Tape drives: Too fast for their own good?
In the 80s and early 90s, there was almost a perfect match between the speed of tape drives and the speed of the back-up infrastructure. The back-up drives were capable of writing at roughly the same speed that the back-up system could send.
Then tape drives got much, much faster. Released just a few months ago, LTO-9 at 400MBps is 20 times faster than LTO-1, which was released in 2000.
The filesystems and databases that back-up systems are backing up have also gotten much bigger. This means that while the storage devices holding information have gotten faster, the incremental back-up of the data has not. The back-up system spends the bulk of its time trying to figure out what should be in the incremental back-up instead of actually transferring it.
It might be possible to perform full back-ups at speeds fast enough to make a modern tape drive happy, but most back-ups are incremental and too slow to satisfy the tape drives. Back-up software vendors have responded with features like multiplexing, which interleaves multiple back-up streams into one.
This can be fast enough to satisfy a tape drive, but multiplexing creates other problems. During a large restore, all the data must be read and most of it thrown away because the data being sought is intermixed with back-ups that aren’t needed.
This is why in the last 10 or 15 years most organisations have moved off of tape as a primary back-up, and if they do use tape, they back-up to disk first, then copy to tape. Some companies still use tape for their off-site copy, but even that has become less common as deduplication systems and cloud back-up have continued to lower the cost of using disk.

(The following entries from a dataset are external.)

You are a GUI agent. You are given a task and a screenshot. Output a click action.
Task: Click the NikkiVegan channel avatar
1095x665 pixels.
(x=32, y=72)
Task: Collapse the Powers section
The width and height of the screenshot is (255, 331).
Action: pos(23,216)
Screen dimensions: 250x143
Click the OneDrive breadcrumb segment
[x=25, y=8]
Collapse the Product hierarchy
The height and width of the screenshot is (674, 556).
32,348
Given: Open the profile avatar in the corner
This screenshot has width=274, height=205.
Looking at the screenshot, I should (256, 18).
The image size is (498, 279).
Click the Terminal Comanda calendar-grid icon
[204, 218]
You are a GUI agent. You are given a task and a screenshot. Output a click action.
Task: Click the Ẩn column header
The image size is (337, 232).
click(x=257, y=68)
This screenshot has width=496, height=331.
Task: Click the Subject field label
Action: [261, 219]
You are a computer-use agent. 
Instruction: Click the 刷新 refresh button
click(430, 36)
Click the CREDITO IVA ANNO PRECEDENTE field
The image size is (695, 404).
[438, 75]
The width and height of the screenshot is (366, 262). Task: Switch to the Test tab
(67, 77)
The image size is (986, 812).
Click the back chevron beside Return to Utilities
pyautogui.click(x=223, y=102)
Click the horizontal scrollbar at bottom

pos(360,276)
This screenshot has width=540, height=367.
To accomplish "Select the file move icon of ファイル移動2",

Most companies using tape today use it for long-term storage and active archive systems where infrequently accessed data is automatically moved out to tape, and automatically brought back if someone requests it. Since tape is much better than disk at holding onto data for long periods of time, this is a good use case for tape.
Ransomware’s threat to back-up
Tape is also a viable option for protecting data from ransomware attacks that specifically target back-ups and that in some cases actually make sure the back-ups are deleted before they ever notify a business of the attack. Backing up to tape and shipping a copy to a vaulting vendor creates a true air gap that ransomware cannot cross.
One downside to tape is that, unlike disk and cloud back-ups, users can't simply launch recovery environment directly from the back-up; that requires random access that tape can’t provide. So a recovery from tape will likely take much longer than a recovery from a replicated disk system, but at least it will not get infected by ransomware.
For example, Spectra Logic, a maker of large tape libraries, was hit by ransomware and used air-gapped tape to recover. That took a while partly because the hardest part was not the actual recovery but figuring out what data on the production network had been infected and so needed to be recovered. The company was determined not to pay the ransom, and it met that goal.
The lure of cloud
Most companies are moving some or all of their computing environment to the cloud. While there is plenty of tape inside every major cloud provider, it's not made available for direct customer use, so tape really isn't a cloud option for corporate customers. This more than anything may mean the final death of tape when it comes to back-up and recovery.
The LTO Consortium seems to know that tapes that keep getting faster are the main reason many organisations have moved away from it as a primary back-up medium. Users can see this if they look at the stats for LTO-9 vs LTO-8.
While LTO-9 is 50 per cent larger (18TB versus 12TB, uncompressed), it's only 11 per cent faster (400MBps versus 360MBps). Compare this with the 20 per cent speed increase of LTO-8 over LTO-7 and the 87 per cent increase of LTO-7 over LTO-6. It is clear that the consortium knows it needs to increase tape’s capacity without making it much faster.
LTO-9’s speed of 400MBps uncompressed and more than 1000MBps compressed is still way faster than any incremental back-up. What these stats do say, however, is that tape vendors are trying to solve the issues that caused the mis-match in speed between back-up sources and tape.
Given that time to restore data is a business-critical metric, it makes sense to use disk or cloud or both as the primary DR mechanism. But also consider using tape to create an air-gapped copy to specifically protect the business from ransomware and think of it as the doomsday copy. Even the slowest recovery from tape is better than a deleted copy on disk.